None of these talks received a warning or censorship.
With Hancock’s speech there are two related issues, and it is unclear which of them upset the TED organization. The first is the question of whether a comet hit the Earth around 9600 BCE. This is a scientific question over which there is disagreement. While most scientists do not currently support the extreme interpretation of the evidence Hancock offers, it is not wholly beyond the realm of scientific possibility. Here it seems that Hancock should have the “right to be wrong” and to offer a legitimate, if controversial, interpretation of peer-reviewed scientific evidence. It’s no less supportable than the idea that communism is the ideal government, or that oxytocin will literally change the world.
The second issue, however, is probably the one that got him into more trouble. In the speech he asserted, without evidence, that Atlantis once existed and that he believed it to have been destroyed by the impact of a comet. This is a troublesome claim because it gets into questions of how an organization like TED judges historical claims.

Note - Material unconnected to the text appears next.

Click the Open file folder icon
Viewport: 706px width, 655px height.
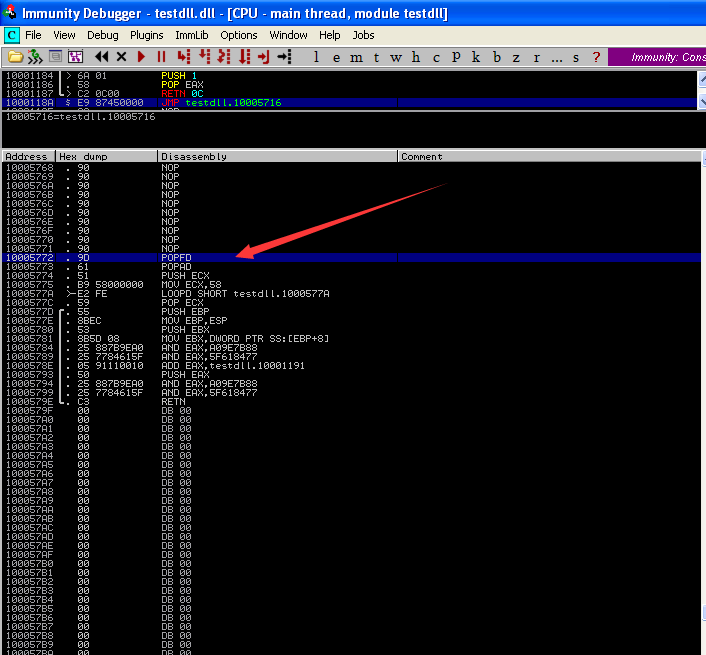click(x=13, y=57)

While it is generally agreed among historians that Atlantis never existed, there is a long history of scholars accepting its reality, going back to Antiquity. While you and I likely agree that there is no good evidence that Atlantis existed, there is an enormous body of material, much of it from serious scholars, who have made the case for Atlantis existing at various times and places. I don’t agree with those claims, but it’s hard to argue that the scholarly work on Atlantis is less supportable than propaganda about Chinese communism’s utopian benefits.
Would TED censor a talk identifying Atlantis with the Minoan occupation of Thera, a claim that has a great deal of support from archaeologists and historians (despite being almost certainly untrue)?

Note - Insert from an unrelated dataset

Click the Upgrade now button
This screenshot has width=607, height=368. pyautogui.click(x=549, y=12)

What sets Hancock apart, though, is that Hancock identifies his Atlantis with an alleged lost civilization whose remains can be found in places like Gunung Padang in Indonesia. Even though many archaeologists deny that the stone structures of Gunung Padang date back to the Ice Age or were built by Atlantis, both claims were officially put forth by a government scientist working under official auspices for the Indonesian government. The claims are almost certainly propaganda, but they are official, much like China’s official economic statistics, which most Westerners agree are falsified. How, we might ask, does TED assess which official claims are false?
Hancock is right that TEDx seems to want to be the judge of truth. It’s a hard role to take because a lot of claims passing under the mantle of truth are ambiguous, and a lot of TED Talks—official ones, not even the independent TEDx presentations Hancock gives—are ridiculous. I’m not sure what the right standard is. An ad hoc system of censoring or warning about a talk because Hancock is a crackpot writer of pseudohistory seems unfair. But on the other hand accepting official or even academic claims at face value seems a poor standard, too. After all, North Korea officially claims that its former leaders rode unicorns and scored 18 holes-in-one on their first golf attempts. Clearly, a TED talk on the Kim family’s divine perfection would be entirely false, official sources be damned.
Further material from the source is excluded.